# limit of a function involving $\arcsin{x}$ and $\ln{(1+x)}$

I've encountered this limit and I am stuck:

$$\lim \limits_{x\to0}{\frac{\frac{\ln(1+x)}{\arcsin{(x)}}-1}{x}}$$

My first thought were using some known limits, such as: $\lim \limits_{x\to0}{\ln(1+x)\over x}=1$ and $\lim\limits_{x\to0}{\arcsin{(x)}\over x}=1$ but no matter what I tried I got a limit of the form $0\over0$. So then I thought L'Hospital's rule might help, I used it to different forms of the limit but these seemed even more complicated, e.g.: $\lim \limits_{x\to0}{\frac{\sqrt{1-x^2}-1-x}{\sqrt{1-x^2}\arcsin{(x)}+x}}$.

I'd appreciate some hints on how to approach this limit.
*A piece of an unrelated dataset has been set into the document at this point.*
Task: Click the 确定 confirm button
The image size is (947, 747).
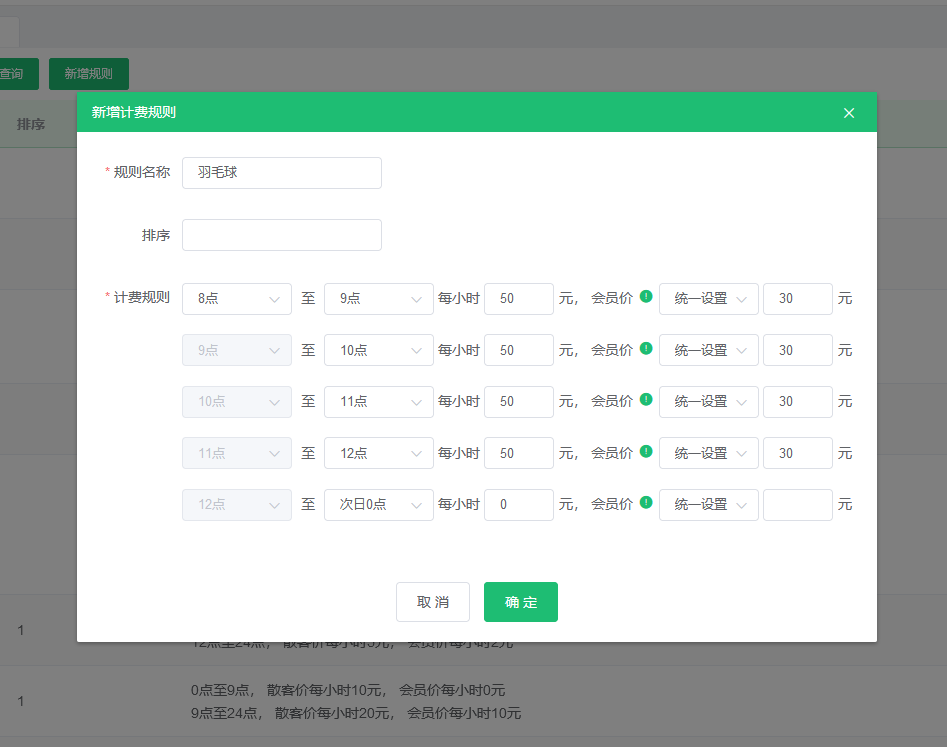Action: pos(520,602)
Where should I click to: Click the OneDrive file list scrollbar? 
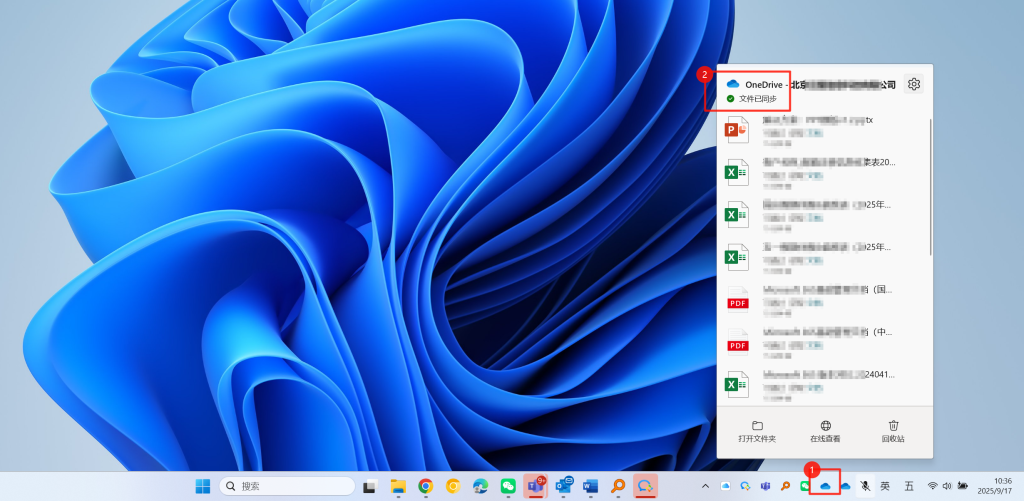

I am sure that it's possible to solve it just using these known limits and L'Hospital's rule. I just don't know how to manipulate the limit to a suitable form.

Thanks

• just rewrite it with one numerator and one denominator and apply L'Hospital's rule twice. – Apurv May 24 '14 at 10:13
• @Apurv I thought I might get away from taking the derivative of that, but it actually gives the result, thanks. – David May 24 '14 at 10:33

\begin{align*}\displaystyle \lim_{x \to 0} \frac{\sqrt{1 - x^2} - 1 - x}{\sqrt{1 - x^2}\arcsin x + x} &= \lim_{x \to 0} \frac{(1 - x^2) - (1 + x)^2}{(\sqrt{1 - x^2}\arcsin x + x) (\sqrt{1 - x^2} + 1 + x)} \\ &= \lim_{x \to 0} \frac{-2x - 2x^2}{(\sqrt{1 - x^2}\arcsin x + x) (\sqrt{1 - x^2} + 1 + x)} \\ &= \lim_{x \to 0} \frac{-2x (1 + x)}{(\sqrt{1 - x^2}\arcsin x + x) (\sqrt{1 - x^2} + 1 + x)} \\ &= \lim_{x \to 0} \frac{-2 (1 + x)}{\left(\frac{\sqrt{1 - x^2}\arcsin x + x}{x}\right) (\sqrt{1 - x^2} + 1 + x)} \end{align*}
• I can, the numerator tends to $-2$ and the denominator to $4$ using the fact about $arcsin{x}$ I mentioned in my post; thanks a lot. That limit after using the L'Hospital's rule for the first time just seemed so demotivating, yet it gives the right answer. – David May 24 '14 at 10:32
$$\frac{\ln(1+x)}{\arcsin x}=\frac{x-\frac{x^2}{2}+o(x^2)}{x+o(x^2)}=1-\frac{x}{2}+o(x)$$ hence we see now easily that the desired limit is $-\frac12$.